Task brief:
Repeat every line of the records below word for word, leaving out the pictures.

Supplied entries:
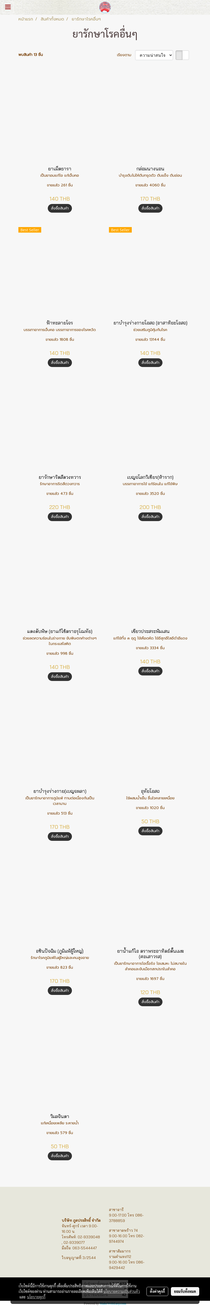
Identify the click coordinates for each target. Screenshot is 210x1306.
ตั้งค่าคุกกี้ (157, 1291)
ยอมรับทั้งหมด (185, 1291)
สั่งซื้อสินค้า (60, 208)
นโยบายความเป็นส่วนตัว (121, 1291)
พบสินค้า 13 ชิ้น (30, 54)
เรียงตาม (126, 55)
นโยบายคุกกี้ (36, 1296)
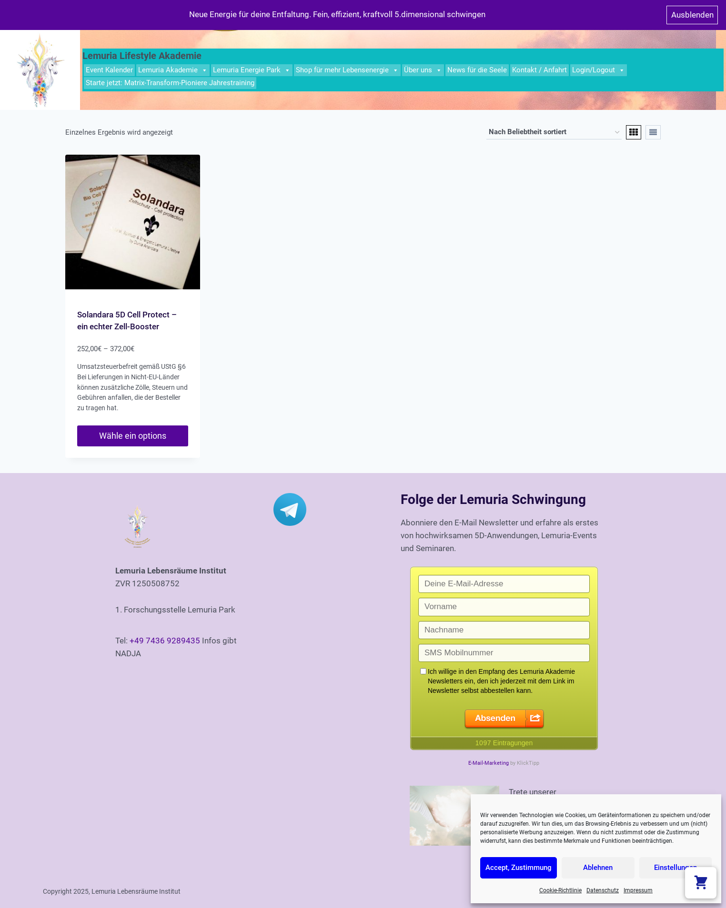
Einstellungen (675, 867)
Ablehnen (598, 867)
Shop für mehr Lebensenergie (347, 70)
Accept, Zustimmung (518, 867)
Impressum (638, 890)
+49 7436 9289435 (165, 640)
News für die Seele (477, 70)
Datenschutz (602, 890)
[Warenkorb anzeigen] (700, 882)
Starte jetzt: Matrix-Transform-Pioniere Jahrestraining (170, 83)
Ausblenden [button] (692, 15)
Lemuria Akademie (173, 70)
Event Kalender (109, 70)
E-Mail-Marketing (488, 763)
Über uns (423, 70)
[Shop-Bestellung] (554, 132)
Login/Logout (598, 70)
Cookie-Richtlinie (560, 890)
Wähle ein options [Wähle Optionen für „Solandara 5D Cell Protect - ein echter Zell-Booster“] (132, 436)
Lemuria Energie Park (252, 70)
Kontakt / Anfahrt (539, 70)
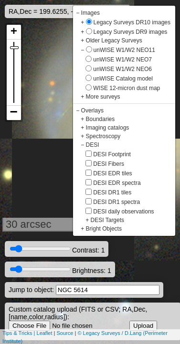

Exercise answer:
Identify the click coordinates for each target. Screenshot is 210x1306.
ตั้งค่าคุกกี้ (157, 1291)
ยอมรับทั้งหมด (185, 1291)
สั่งซื้อสินค้า (60, 208)
นโยบายความเป็นส่วนตัว (121, 1291)
พบสินค้า 13 ชิ้น (30, 54)
เรียงตาม (126, 55)
นโยบายคุกกี้ (36, 1296)
Einstellungen (675, 867)
Ablehnen (598, 867)
Shop für mehr Lebensenergie (347, 70)
Accept, Zustimmung (518, 867)
Impressum (638, 890)
+49 7436 9289435 (165, 640)
News für die Seele (477, 70)
Datenschutz (602, 890)
[Warenkorb anzeigen] (700, 882)
Starte jetzt: Matrix-Transform-Pioniere Jahrestraining (170, 83)
Ausblenden [button] (692, 15)
Lemuria Akademie (173, 70)
Event Kalender (109, 70)
E-Mail-Marketing (488, 763)
Über uns (423, 70)
[Shop-Bestellung] (554, 132)
Login/Logout (598, 70)
Cookie-Richtlinie (560, 890)
Wähle ein options [Wähle Optionen für „Solandara 5D Cell Protect - ein echter Zell-Booster“] (132, 436)
Lemuria Energie Park (252, 70)
Kontakt / Anfahrt (539, 70)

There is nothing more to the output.